── Data for review ──

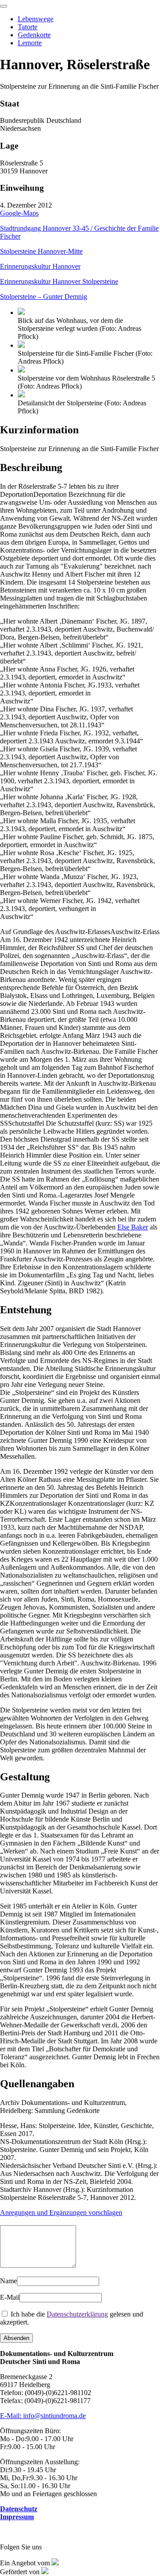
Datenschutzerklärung (77, 2314)
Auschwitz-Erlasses (80, 983)
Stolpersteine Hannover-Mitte (41, 251)
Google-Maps (19, 213)
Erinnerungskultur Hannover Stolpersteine (59, 281)
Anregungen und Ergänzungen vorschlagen (61, 2212)
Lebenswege (35, 19)
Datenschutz (18, 2509)
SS (80, 1159)
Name (8, 2281)
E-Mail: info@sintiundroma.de (43, 2415)
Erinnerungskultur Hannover (40, 266)
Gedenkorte (34, 35)
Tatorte (27, 27)
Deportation (78, 530)
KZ (79, 1583)
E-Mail (10, 2297)
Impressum (17, 2517)
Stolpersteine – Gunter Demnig (43, 296)
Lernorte (30, 43)
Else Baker (132, 1227)
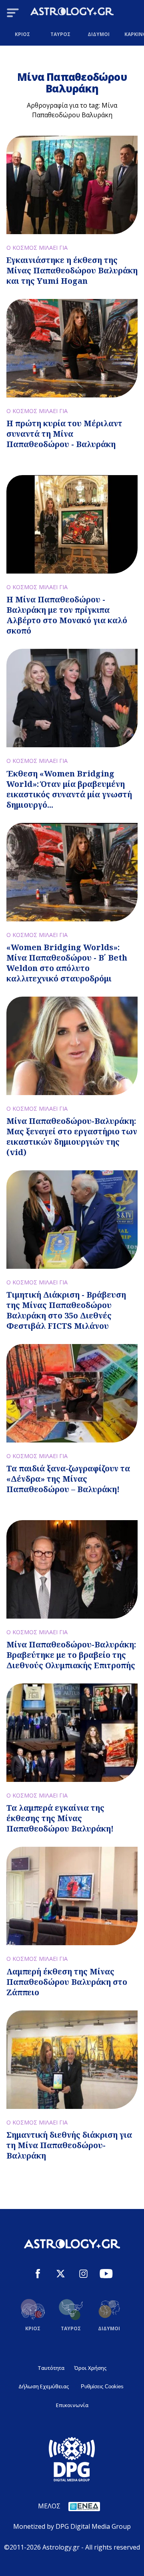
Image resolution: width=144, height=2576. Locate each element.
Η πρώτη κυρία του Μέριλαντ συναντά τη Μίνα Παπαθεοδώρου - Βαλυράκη (64, 433)
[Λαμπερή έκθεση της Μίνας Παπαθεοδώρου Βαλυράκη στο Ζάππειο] (72, 1896)
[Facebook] (37, 2275)
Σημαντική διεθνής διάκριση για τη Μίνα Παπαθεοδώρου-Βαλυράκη (69, 2145)
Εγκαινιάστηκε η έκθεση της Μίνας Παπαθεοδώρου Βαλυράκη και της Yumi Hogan (72, 270)
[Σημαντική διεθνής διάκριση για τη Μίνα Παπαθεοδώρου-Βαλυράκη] (72, 2059)
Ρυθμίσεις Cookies (102, 2386)
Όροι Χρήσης (90, 2367)
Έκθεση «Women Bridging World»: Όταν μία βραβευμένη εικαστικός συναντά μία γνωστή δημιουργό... (69, 789)
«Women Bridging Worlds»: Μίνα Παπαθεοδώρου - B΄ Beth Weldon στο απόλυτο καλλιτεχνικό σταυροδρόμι (66, 963)
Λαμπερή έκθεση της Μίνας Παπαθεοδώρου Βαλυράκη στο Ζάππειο (66, 1982)
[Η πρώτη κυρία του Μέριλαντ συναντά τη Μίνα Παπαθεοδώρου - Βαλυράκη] (72, 348)
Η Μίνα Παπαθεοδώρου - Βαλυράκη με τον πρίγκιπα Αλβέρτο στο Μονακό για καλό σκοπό (66, 615)
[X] (60, 2275)
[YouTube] (106, 2275)
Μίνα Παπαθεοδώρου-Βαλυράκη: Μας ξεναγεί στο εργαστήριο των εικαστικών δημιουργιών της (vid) (71, 1136)
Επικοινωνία (72, 2405)
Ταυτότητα (51, 2367)
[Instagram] (83, 2275)
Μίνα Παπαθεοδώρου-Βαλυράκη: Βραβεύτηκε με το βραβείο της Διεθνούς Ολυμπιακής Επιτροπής (71, 1655)
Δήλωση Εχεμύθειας (43, 2386)
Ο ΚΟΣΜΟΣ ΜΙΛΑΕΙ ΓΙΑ (37, 247)
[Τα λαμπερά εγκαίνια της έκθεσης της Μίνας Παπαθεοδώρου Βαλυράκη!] (72, 1732)
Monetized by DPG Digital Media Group (72, 2526)
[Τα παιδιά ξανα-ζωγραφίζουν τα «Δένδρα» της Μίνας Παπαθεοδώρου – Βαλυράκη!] (72, 1393)
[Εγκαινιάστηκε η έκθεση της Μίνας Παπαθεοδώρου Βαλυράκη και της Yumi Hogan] (72, 185)
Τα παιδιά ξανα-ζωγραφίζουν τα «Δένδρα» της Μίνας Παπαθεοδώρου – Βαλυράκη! (68, 1479)
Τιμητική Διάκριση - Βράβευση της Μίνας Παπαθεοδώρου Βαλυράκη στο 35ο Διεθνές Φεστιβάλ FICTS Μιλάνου (66, 1310)
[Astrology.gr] (72, 12)
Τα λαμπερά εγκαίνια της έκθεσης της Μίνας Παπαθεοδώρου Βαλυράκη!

───

Write the data out again word for word; leave the pictures behind.

Datenschutzerklärung (77, 2314)
Auschwitz-Erlasses (80, 983)
Stolpersteine Hannover-Mitte (41, 251)
Google-Maps (19, 213)
Erinnerungskultur Hannover Stolpersteine (59, 281)
Anregungen und Ergänzungen vorschlagen (61, 2212)
Lebenswege (35, 19)
Datenschutz (18, 2509)
SS (80, 1159)
Name (8, 2281)
E-Mail: info@sintiundroma.de (43, 2415)
Erinnerungskultur Hannover (40, 266)
Gedenkorte (34, 35)
Tatorte (27, 27)
Deportation (78, 530)
KZ (79, 1583)
E-Mail (10, 2297)
Impressum (17, 2517)
Stolpersteine – Gunter Demnig (43, 296)
Lernorte (30, 43)
Else Baker (132, 1227)
Image resolution: width=144, height=2576. Locate each element.
Η πρώτη κυρία του Μέριλαντ συναντά τη Μίνα Παπαθεοδώρου - Βαλυράκη (64, 433)
[Λαμπερή έκθεση της Μίνας Παπαθεοδώρου Βαλυράκη στο Ζάππειο] (72, 1896)
[Facebook] (37, 2275)
Σημαντική διεθνής διάκριση για τη Μίνα Παπαθεοδώρου-Βαλυράκη (69, 2145)
Εγκαινιάστηκε η έκθεση της Μίνας Παπαθεοδώρου Βαλυράκη και της Yumi Hogan (72, 270)
[Σημαντική διεθνής διάκριση για τη Μίνα Παπαθεοδώρου-Βαλυράκη] (72, 2059)
Ρυθμίσεις Cookies (102, 2386)
Όροι Χρήσης (90, 2367)
Έκθεση «Women Bridging World»: Όταν μία βραβευμένη εικαστικός συναντά μία γνωστή δημιουργό... (69, 789)
«Women Bridging Worlds»: Μίνα Παπαθεοδώρου - B΄ Beth Weldon στο απόλυτο καλλιτεχνικό σταυροδρόμι (66, 963)
Λαμπερή έκθεση της Μίνας Παπαθεοδώρου Βαλυράκη στο Ζάππειο (66, 1982)
[Η πρώτη κυρία του Μέριλαντ συναντά τη Μίνα Παπαθεοδώρου - Βαλυράκη] (72, 348)
Η Μίνα Παπαθεοδώρου - Βαλυράκη με τον πρίγκιπα Αλβέρτο στο Μονακό για καλό σκοπό (66, 615)
[X] (60, 2275)
[YouTube] (106, 2275)
Μίνα Παπαθεοδώρου-Βαλυράκη: Μας ξεναγεί στο εργαστήριο των εικαστικών δημιουργιών της (vid) (71, 1136)
Επικοινωνία (72, 2405)
Ταυτότητα (51, 2367)
[Instagram] (83, 2275)
Μίνα Παπαθεοδώρου-Βαλυράκη: Βραβεύτηκε με το βραβείο της Διεθνούς Ολυμπιακής Επιτροπής (71, 1655)
Δήλωση Εχεμύθειας (43, 2386)
Ο ΚΟΣΜΟΣ ΜΙΛΑΕΙ ΓΙΑ (37, 247)
[Τα λαμπερά εγκαίνια της έκθεσης της Μίνας Παπαθεοδώρου Βαλυράκη!] (72, 1732)
Monetized by DPG Digital Media Group (72, 2526)
[Τα παιδιά ξανα-ζωγραφίζουν τα «Δένδρα» της Μίνας Παπαθεοδώρου – Βαλυράκη!] (72, 1393)
[Εγκαινιάστηκε η έκθεση της Μίνας Παπαθεοδώρου Βαλυράκη και της Yumi Hogan] (72, 185)
Τα παιδιά ξανα-ζωγραφίζουν τα «Δένδρα» της Μίνας Παπαθεοδώρου – Βαλυράκη! (68, 1479)
Τιμητική Διάκριση - Βράβευση της Μίνας Παπαθεοδώρου Βαλυράκη στο 35ο Διεθνές Φεστιβάλ FICTS Μιλάνου (66, 1310)
[Astrology.gr] (72, 12)
Τα λαμπερά εγκαίνια της έκθεσης της Μίνας Παπαθεοδώρου Βαλυράκη!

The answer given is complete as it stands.